Article XVII requires a maximum exit delay of 12 Bitcoin blocks (approximately 2 hours). Many current so-called Bitcoin L2s — especially optimistic rollups with 7-day challenge periods — would indeed be non-compliant as Layer 2. They may qualify as Layer 3, or as out of scope entirely.

This is not accidental. Layer 2 is a cash rail. 7-day exits are not cash-rail behavior. The constitution refuses marketing fraud.

The key principle: A system's constitutional layer classification is determined by its actual trust model, exit properties, monetary role, and user-risk boundary — not by its public branding, marketing category, or common industry label.

This is not an oversight. It is a constitutional choice.

The constitution intentionally prefers ossification over indefinite security patch discretion. If a critical vulnerability is discovered after the allowed governance and implementation windows, the old system may remain historically valid but operationally obsolete, and a new successor system may be required.

The deliberate tradeoff: the constitution treats endless mutability as a greater long-term threat than late-stage imperfection. Once you allow "critical fixes after the deadline" or "emergency patches after ossification," you have reopened the exact governance door you were trying to close. Then every future actor says "this is critical" and governance never really dies.

The history of software systems, financial institutions, and political bodies is filled with "temporary" emergency powers that became permanent. The constitution closes that door by refusing to create it in the first place.

What happens instead:

• Users may exit. Exit rights are constitutionally protected and entrenched.
• A successor system may emerge. Anyone can build an alternative under Article XXIII.
• The successor is evaluated independently. It does not inherit the original system's compliance status.
• The original system's history is preserved. No retroactive continuity claims.

This loophole does not exist. The constitution explicitly closes it.

Article XIV requires a public, bounded maturity path with defined milestones, timelines, and consequences for failure. The Reserve Custody and Key Management Standard goes further:

• 12-month hard cap — Provisional custody may not continue beyond 12 months from activation.
• Cap raise restrictions — The reserve cap must not be raised if prior maturity milestones have been missed.
• Consequences for failure — Missing deadlines constitutes a compliance issue that may escalate under the Breach and Restoration Standard.
• No full compliance claims — A provisional system may only claim "provisional" or "partial" status.

The constitution anticipated this gaming pattern. A project cannot hide behind "provisional" indefinitely. Milestones must be defined upfront with fixed timelines — not rolling updates that never converge. The clock starts from day one.
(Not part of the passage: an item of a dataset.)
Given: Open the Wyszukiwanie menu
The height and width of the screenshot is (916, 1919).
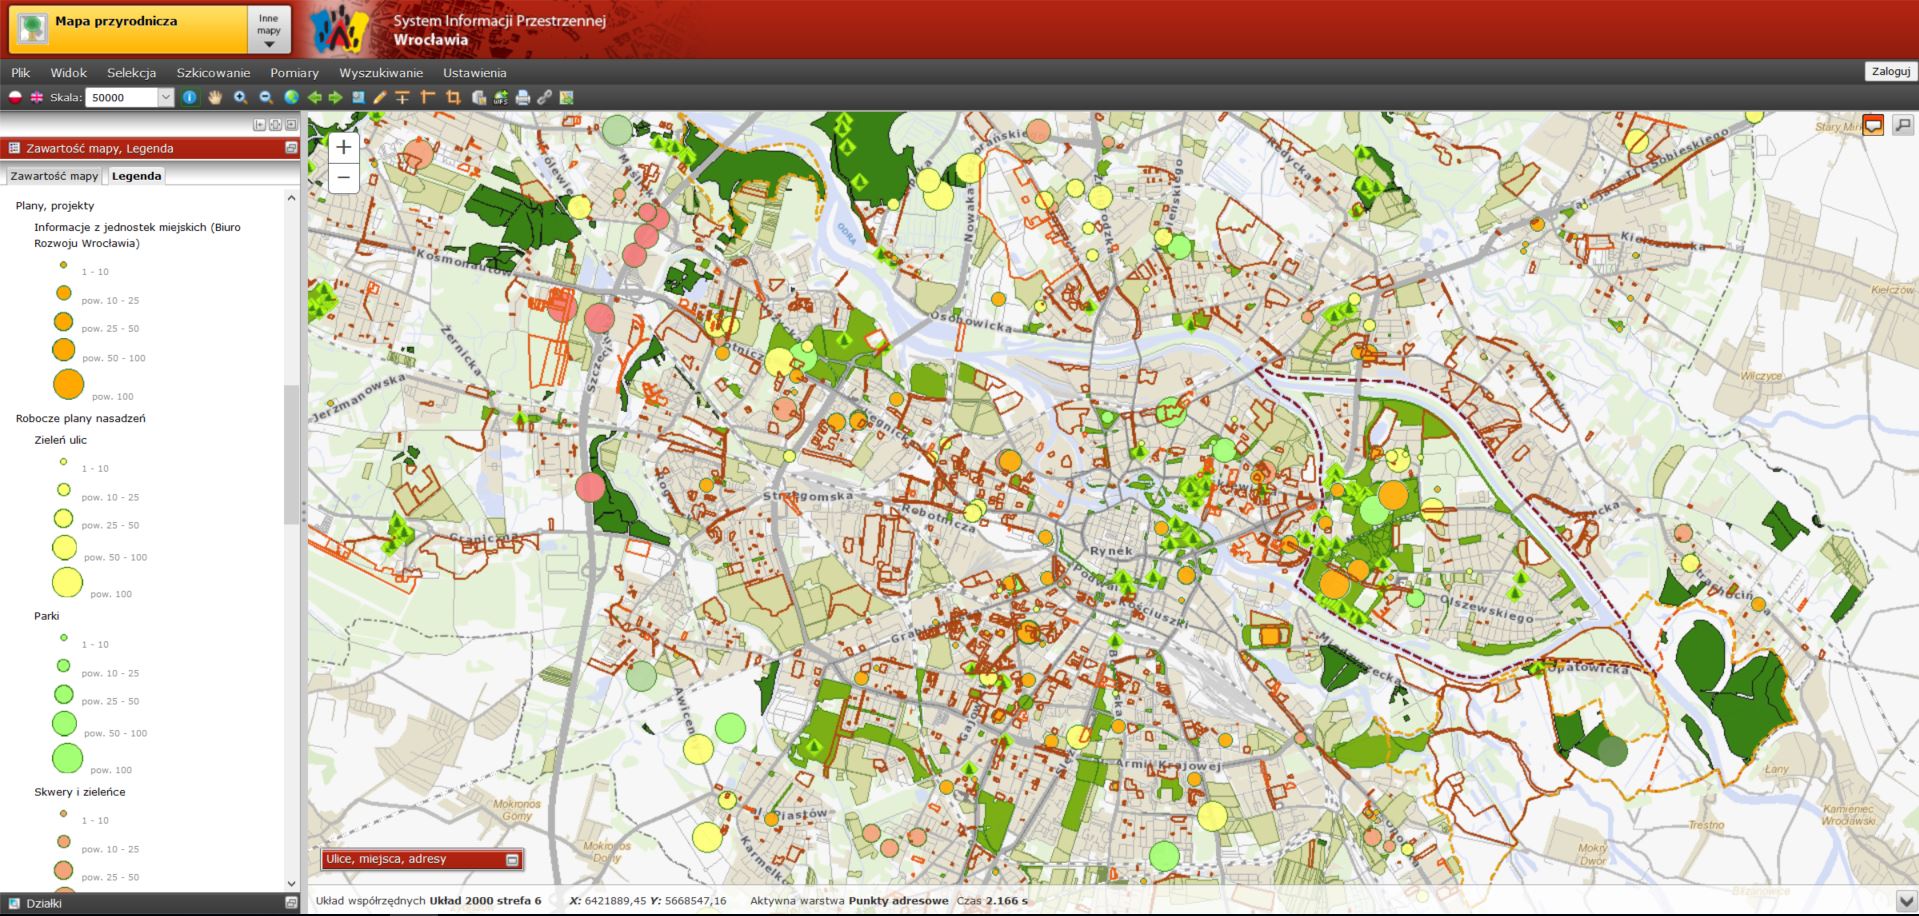Looking at the screenshot, I should pos(381,73).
This is a deliberate sovereignty rule. The friction is intentional — and it is better than fake consent.

Article XXX forbids automatic migration because automatic migration destroys the distinction between the failed system and the successor, and substitutes operator choice for user consent. The abuse pattern it prevents: system breaks trust, operators launch "successor," balances are silently rolled over, users wake up in a new trust model, and continuity is claimed anyway.
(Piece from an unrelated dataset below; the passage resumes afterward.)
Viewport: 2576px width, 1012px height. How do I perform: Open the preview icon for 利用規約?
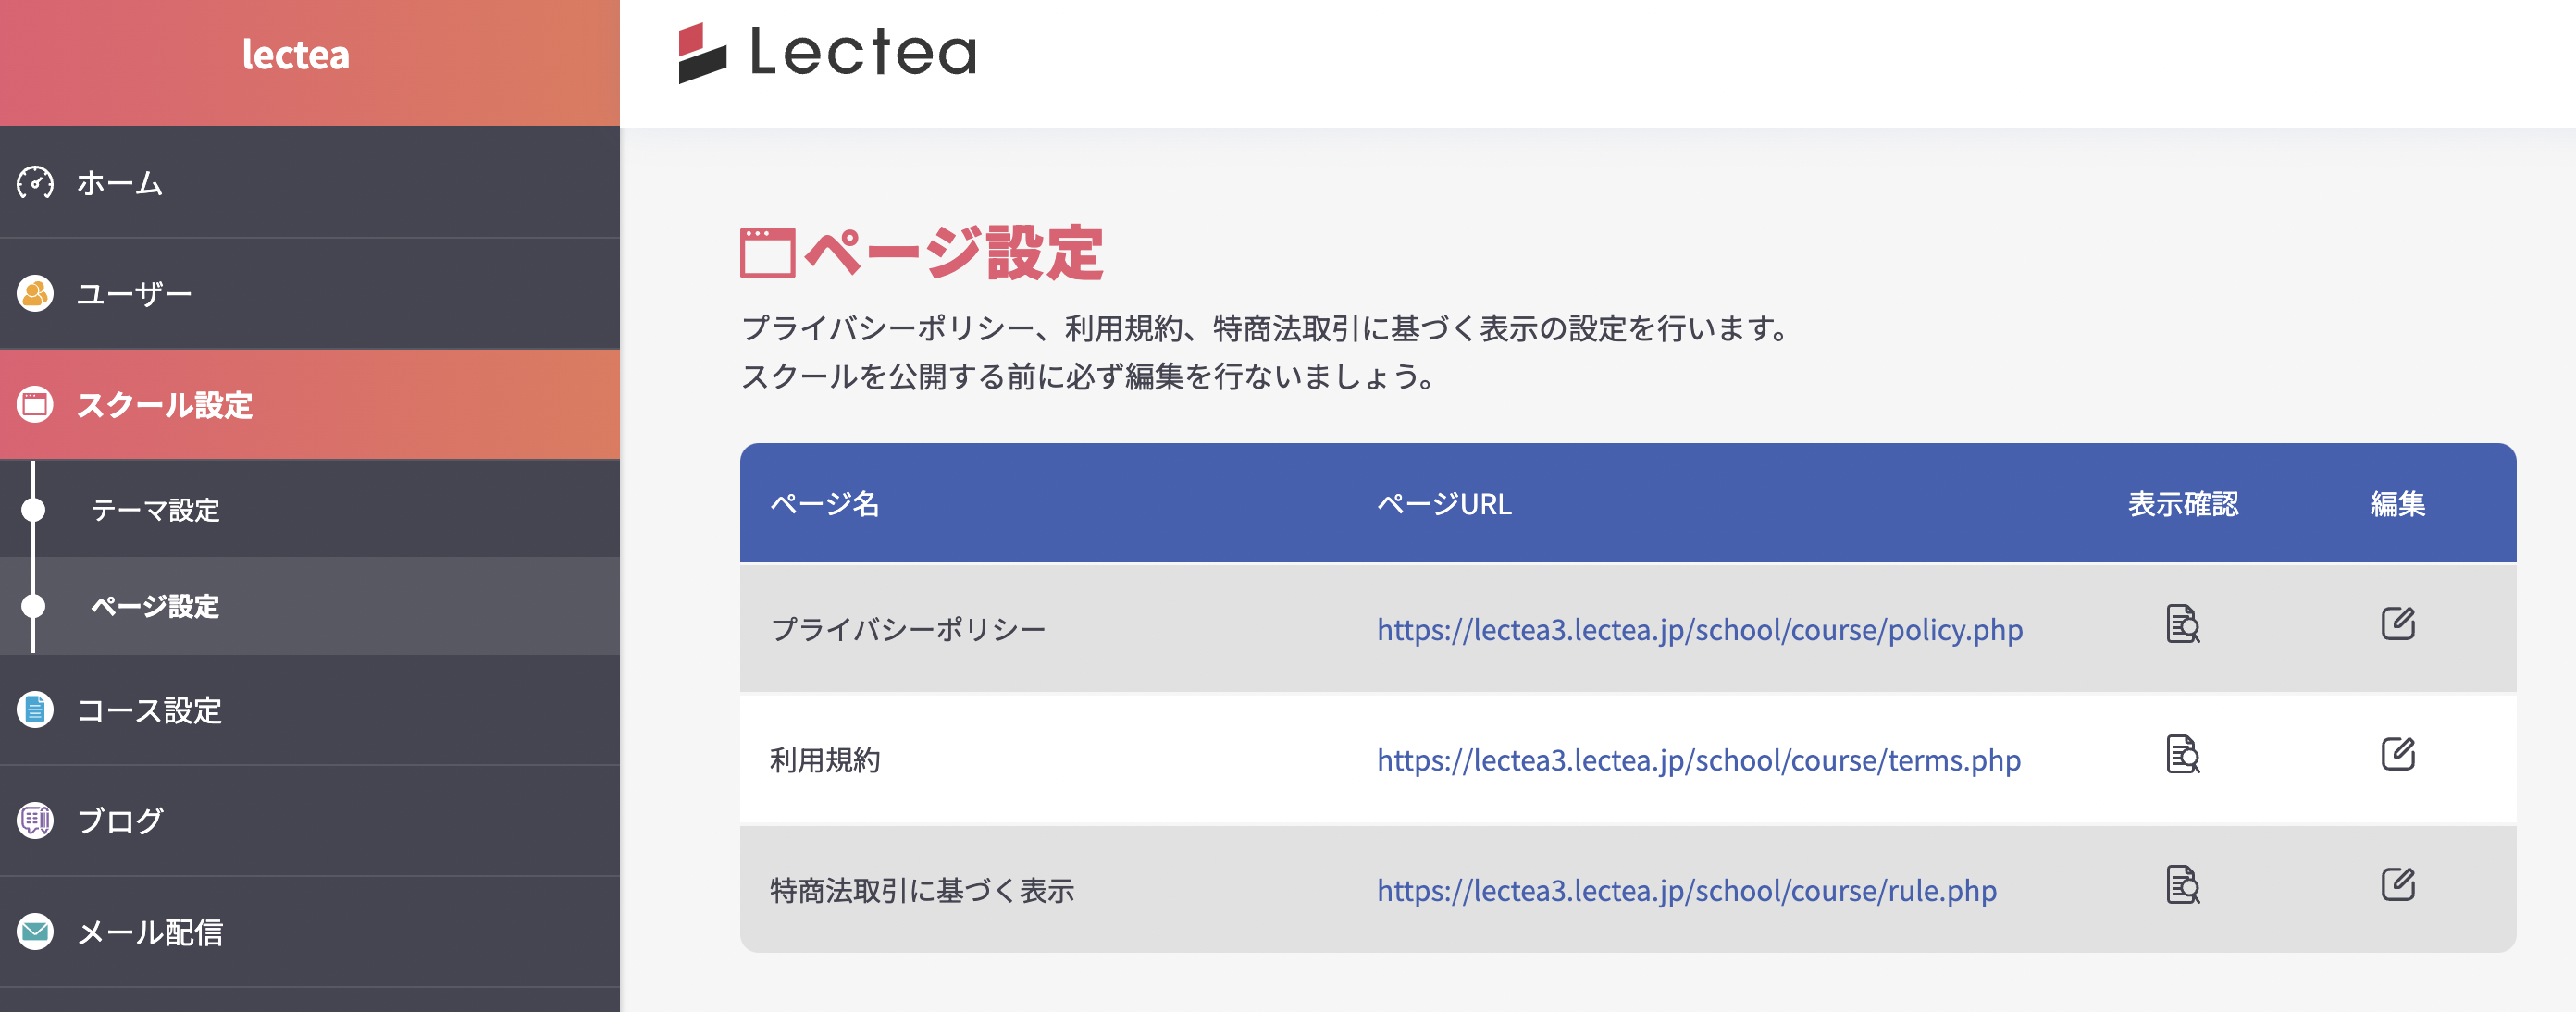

But the constitution does not ban making migration easy. It bans making migration non-voluntary. A successor system is free to provide:

• User-initiated migration tools
• Export paths and guides
• One-click user-activated bridges
• Batch assist tools (user-triggered)
• Open migration software
• Compatibility tooling

What is forbidden: silent rollover, implied consent, automatic remapping, and operator-decided migration. The user must explicitly choose to leave the old system and enter the new one.